I can just imagine what EMC are bringing to the table, and it's all very "options" orientated. Options that cost a very large sum of money every year.
Dell has three horses in the hyper-converged system race: VMware’s VSAN colt, EMC’s ScaleIO mustang and OEM’d Nutanix’s filly. Come 2017, VMware and EMC should be inside Dell and eyes will look quizzically at the Dell Nutanix OEM deal. Specifically, Dell says it has the broadest hyper-converged stable offering available from …
I'm guessing one can make a case to include the CPS-P as a hybrid solution. So make it QTY 4, perhaps QTY 5 w/ Dell HCS for MSFT - Standard.
Overlaps in corporate capabilities are good until customers get confused and start running full speed in the other direction, which are API's and Cloud Service contracts.

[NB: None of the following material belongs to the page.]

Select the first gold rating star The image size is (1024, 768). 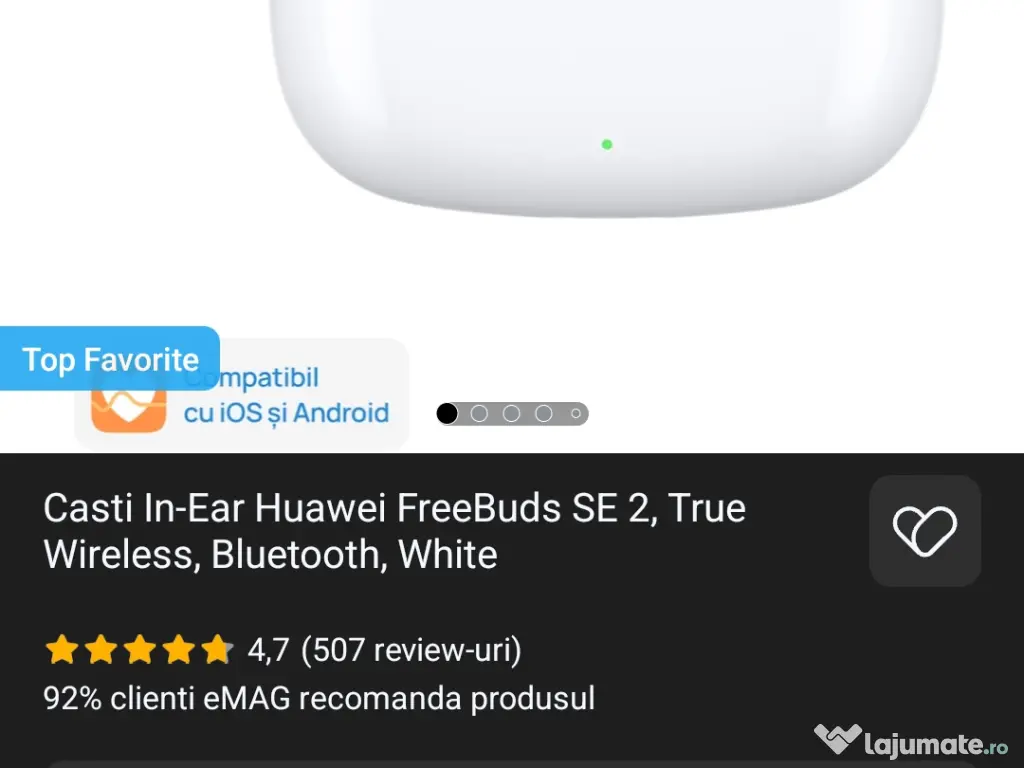(62, 649)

Just as EMC and Nutanix are in battle for HCIA dominance, Dell gets further under the covers with Nutanix. Curious to see if other products in the Dell/EMC arena will support Nutanix (Acropolis) like Avamar. There is definitely a push from Nutanix for customers to "rip and switch" from vmware.

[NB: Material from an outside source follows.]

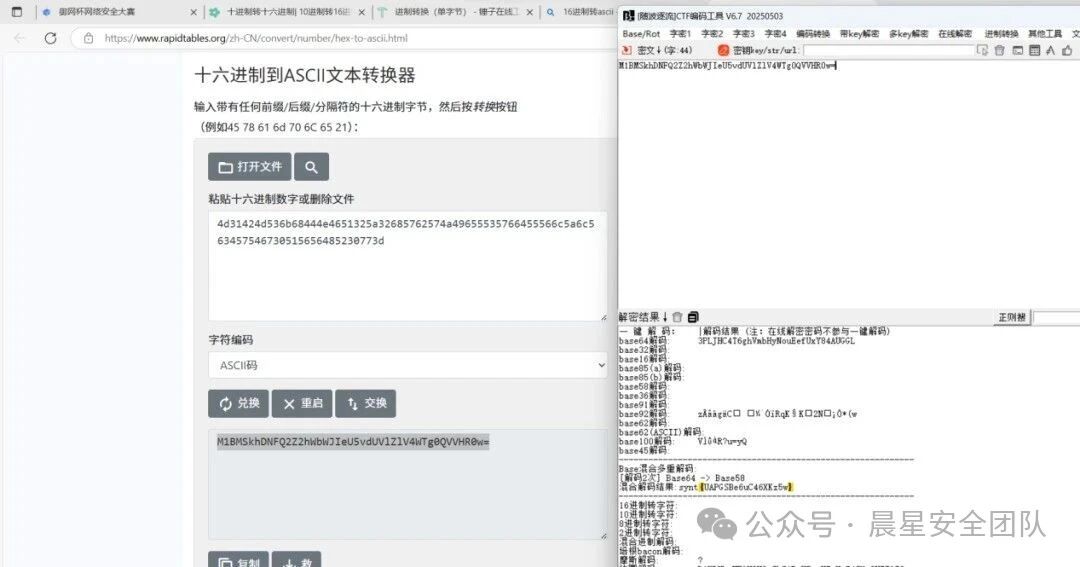Open the 在线解密 menu
This screenshot has height=567, width=1080.
tap(954, 33)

If you are not considering hyper-converged technology today, you will likely be left behind tomorrow. With SSD capacity growing at an awesome pace, $/GB dropping at the same time, and technologies like 3D XPoint coming to a datacenter near you in the next year, why would you NOT buy into hyper-converged? External arrays are for cheap-and-deep cold storage in two years, connected via 10/40/100Gb iSCSI/NAS. Anything needing performance sits in a server-SAN with SSD's. Not suprised to see this rapid growth and product development.
Atkinson says Dell is conservative about who it will partner with while a couple of para above they list out 5 different HCIA products. There is so much redundancy across the Dell - EMC acquisition that after all the redundancies (including employee's) are eliminated so will shareholder value.

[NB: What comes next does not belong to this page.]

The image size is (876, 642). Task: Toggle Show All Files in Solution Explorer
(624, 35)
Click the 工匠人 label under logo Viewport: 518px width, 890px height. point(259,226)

What shareholder value? Dell is a private company.
What is missing on all Hyper-converged stacks today are E7 based 2 and 4 socket systems for those larger footprint apps (SAP/Oracle/DB2).
It will also take some time before Hyper-converged catches up with data services when compared to a standard SAN approach, but they will get there.
BUT as with all things IT we will come full circle. Once the hyper-converged stack becomes "Standard" a new SAN like technology will emerge or fashions will change and we'll start re-distributing Compute/Network/Storage again.
So re E7 CPU – are these workloads really a workload of the future?
With our dev friends pushing containerisation as apps get re architected in a micro services world the scale up requirements of a monolithic app world start to diminish.
This is where the scale out approach of HCI with API access to a software defined infrastructure makes so much sense.
I actually agree that some 4 socket options would be handy for customers that like the approach but have legacy apps that still require the CPU/memory footprint of an E7 approach – they would like to adopt HCI, but are struggling to refactor their apps.
What “data services” do you think are missing from todays HCI solutions?
And can’t help but chuckle and think you’re correct re full circle.
#iwork4dell
Dell selling VXRail could be a strange one as it is currently not on Dell server hardware - EMC/VCE I believe use Quanta hardware -this would see Dell effectively reselling another hardware vendor - sure it wouldn't be too hard to switch it out with a similar Dell server through.
From what we see, the level of data services that a number of the leading SDS and HCI vendors have are sufficient for the majority of virtual use cases. Only real gaps are in applications which require bare metal, have a dependancy on Fibre channel, the application vendor won't support the use of de-duplication/compression or the application require synchronous replication to a secondary site.
Other than the above they seem to be more than fit for purpose.